Quali sono i ruoli che più si prestano?
«I ruoli manageriali, che spesso sono i primi a chiedere questa opportunità, e le figure operative che si occupano per esempio l’assistenza dei clienti o della scrittura di codici, i cui obiettivi sono sempre misurabili. Per ciò che riguarda le figure intermedie è molto più complicato, dipende dalla necessità di coordinamento all’ interno di uno staff, dalla necessità di lavorare in squadra. In ogni caso è sempre meglio alternare giornate di smart working e giornate in ufficio, per evitare che si sfilaccino le relazioni, mantenere il rapporto tra azienda e dipendente».
Quanti dei suoi dipendenti usufruiscono dello smart working?
«Da quando è scoppiato il coronavirus siamo ai due terzi dei manager e a un terzo del personale operativo».
Le grandi aziende sono attrezzate. Ma le Pmi che costituiscono il tessuto veneto?
«Nelle piccole e medie aziende ci sono due ostacoli: il primo è la scarsa digitalizzazione di molte imprese. Il secondo riguarda la cultura degli imprenditori, in certi casi el paròn che ha bisogno di vedere tutti al lavoro in ufficio. I manager più moderni sono portatori di una leadership più innovativa, in cui il concetto di responsabilizzazione dei lavoratori si sostituisce a quello di controllo. Il risultato dei lavoratori si deve misurare sulla base degli obiettivi raggiunti, non delle ore che stanno seduti in ufficio. Ma la capacità delle aziende deve essere anche nella capacità di fornire obiettivi chiari e precisi. Spesso non accade».
C’è anche un problema di rete infrastrutturale?
«No, per ciò che riguarda il Veneto questo problema non c’è».
Nella sua esperienza qual è la reazione dei lavoratori a questo tipo di rapporto lavorativo?

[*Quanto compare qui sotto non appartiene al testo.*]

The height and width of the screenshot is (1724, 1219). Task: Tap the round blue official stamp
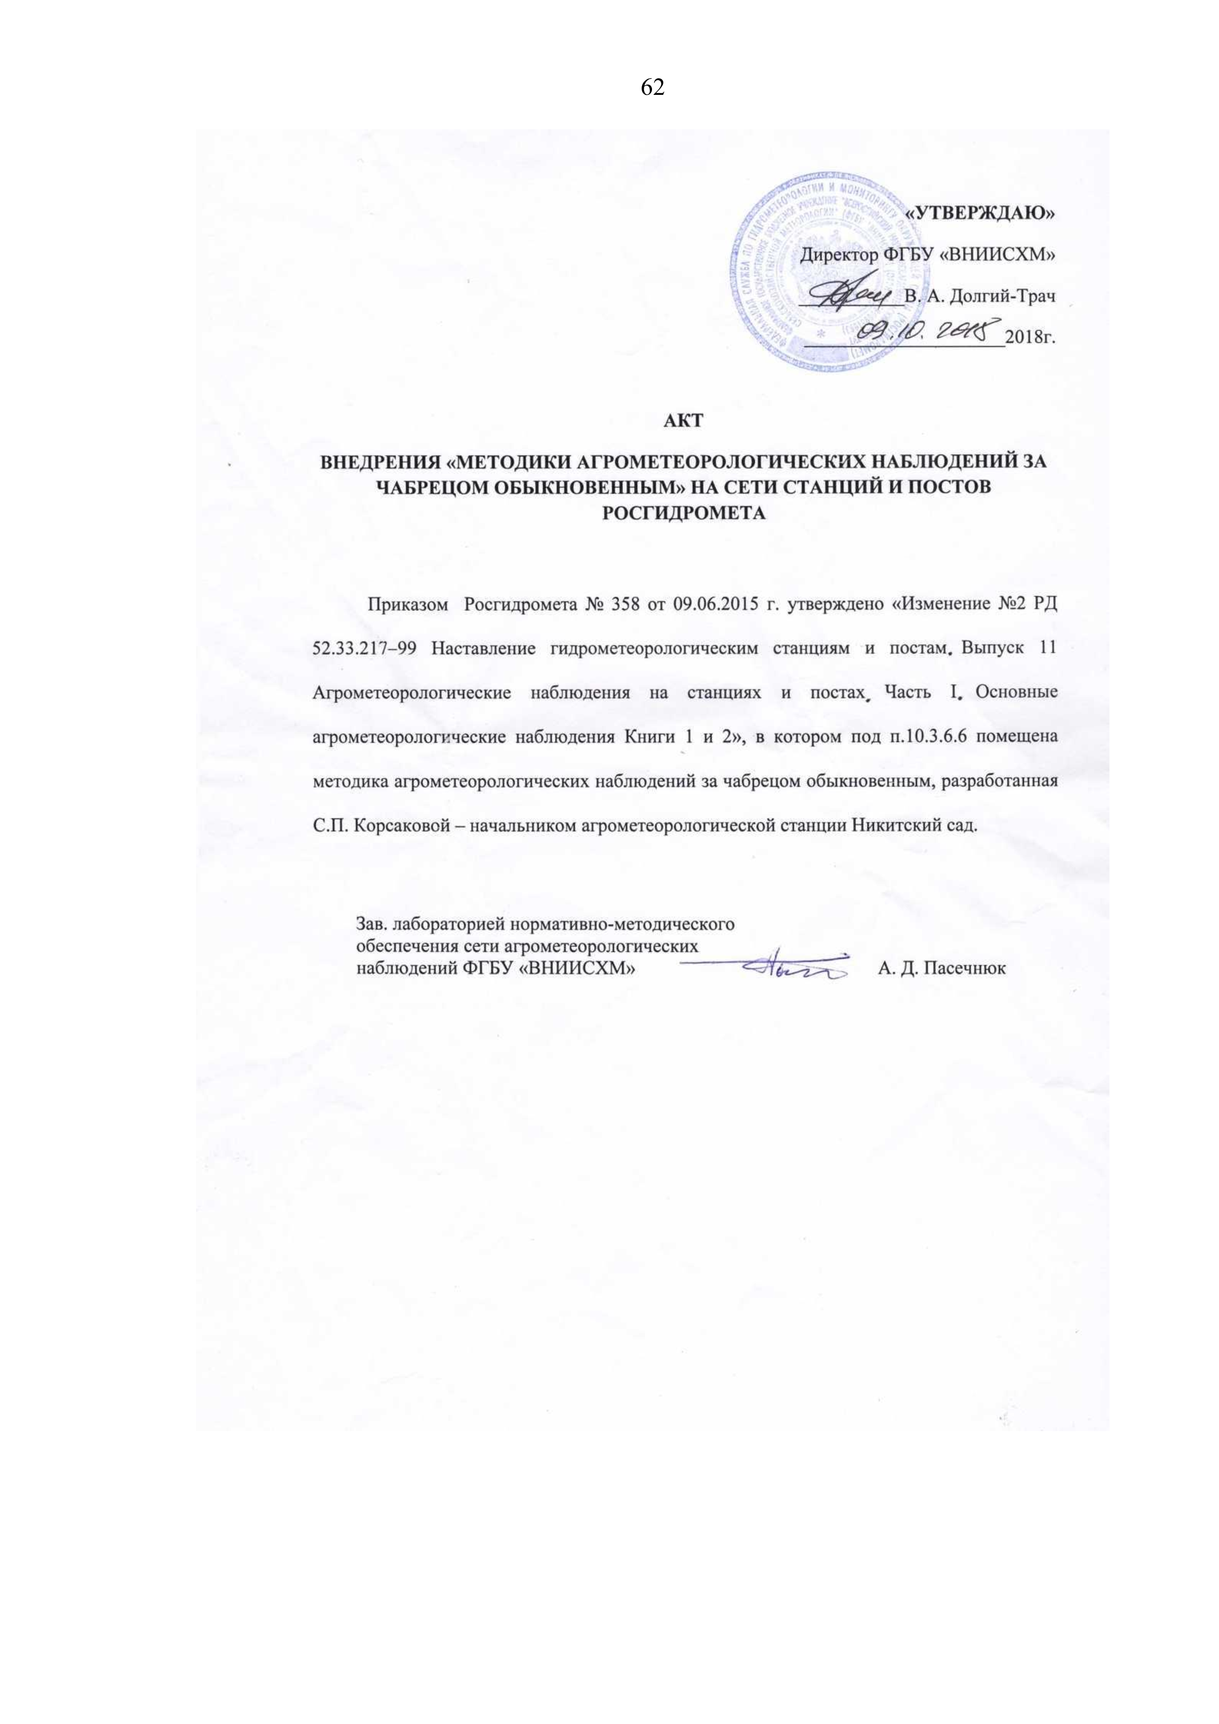tap(822, 269)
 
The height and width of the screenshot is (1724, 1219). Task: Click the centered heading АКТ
tap(684, 421)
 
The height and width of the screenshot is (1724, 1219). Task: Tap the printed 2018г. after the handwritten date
tap(1030, 337)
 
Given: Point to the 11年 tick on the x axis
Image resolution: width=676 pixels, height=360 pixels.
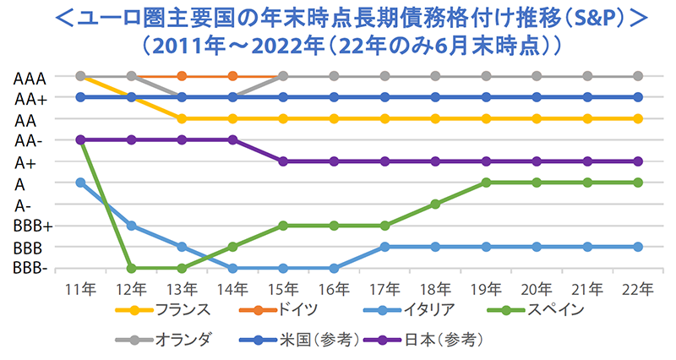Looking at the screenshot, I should click(x=80, y=288).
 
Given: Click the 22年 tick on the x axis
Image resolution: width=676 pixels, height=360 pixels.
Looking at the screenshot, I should click(x=638, y=288).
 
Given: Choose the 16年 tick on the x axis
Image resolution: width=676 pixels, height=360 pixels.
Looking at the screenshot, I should click(x=334, y=288).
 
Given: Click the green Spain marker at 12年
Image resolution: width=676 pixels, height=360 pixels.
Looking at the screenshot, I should click(x=131, y=268).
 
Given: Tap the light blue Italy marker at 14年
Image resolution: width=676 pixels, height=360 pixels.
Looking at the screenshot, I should click(x=232, y=268).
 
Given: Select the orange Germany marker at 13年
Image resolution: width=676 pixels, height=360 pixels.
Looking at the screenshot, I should click(x=182, y=76).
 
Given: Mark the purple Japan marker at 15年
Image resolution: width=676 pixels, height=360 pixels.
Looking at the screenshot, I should click(x=283, y=161).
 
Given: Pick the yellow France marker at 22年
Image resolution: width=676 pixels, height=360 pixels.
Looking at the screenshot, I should click(x=638, y=118).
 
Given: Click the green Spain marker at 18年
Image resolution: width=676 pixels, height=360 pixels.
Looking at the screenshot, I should click(x=435, y=204).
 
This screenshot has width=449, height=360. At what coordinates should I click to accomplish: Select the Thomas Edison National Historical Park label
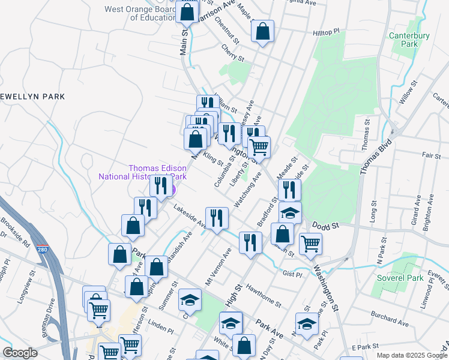point(142,172)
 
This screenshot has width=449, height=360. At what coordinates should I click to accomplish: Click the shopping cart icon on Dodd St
point(310,244)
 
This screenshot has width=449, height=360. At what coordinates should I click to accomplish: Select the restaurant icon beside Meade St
point(289,190)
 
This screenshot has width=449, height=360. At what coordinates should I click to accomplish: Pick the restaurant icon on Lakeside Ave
point(216,218)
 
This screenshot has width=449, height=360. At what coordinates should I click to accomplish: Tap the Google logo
point(20,353)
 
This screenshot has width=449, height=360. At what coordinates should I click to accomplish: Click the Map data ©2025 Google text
point(412,356)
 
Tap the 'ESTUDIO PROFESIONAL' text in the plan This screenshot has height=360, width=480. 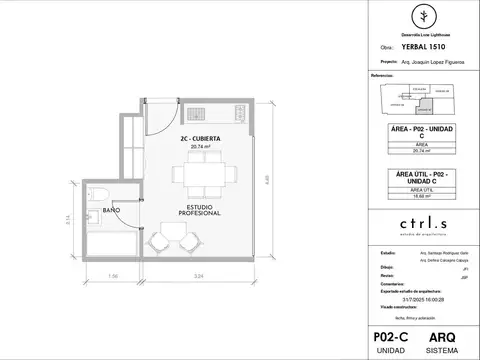(x=185, y=212)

«Nella maggior parte dei casi positivo. Raggiungere il posto di lavoro, soprattutto nelle grandi città, costa soldi e tempo. E in molti casi c’è il pasto fuori casa. Ci sono però anche dei casi di insuccesso perché nel lavoro da casa i dipendenti devono essere in grado di organizzarsi, è un’opportunità che bisogna saper gestire».
Se dovesse decidere, lo smart working conviene di più alle aziende o ai dipendenti?
«Non li voglio mettere in contrapposizione. Lo smart working permette alle aziende di cambiare mentalità, fissando obiettivi che deve essere capace di misurare. Ma permette anche, banalmente, di risparmiare sul costo delle sedi di lavoro. I lavoratori hanno la possibilità di gestire meglio l’orario di lavoro, ma hanno una maggiore responsabilità nell’organizzarsi la giornata».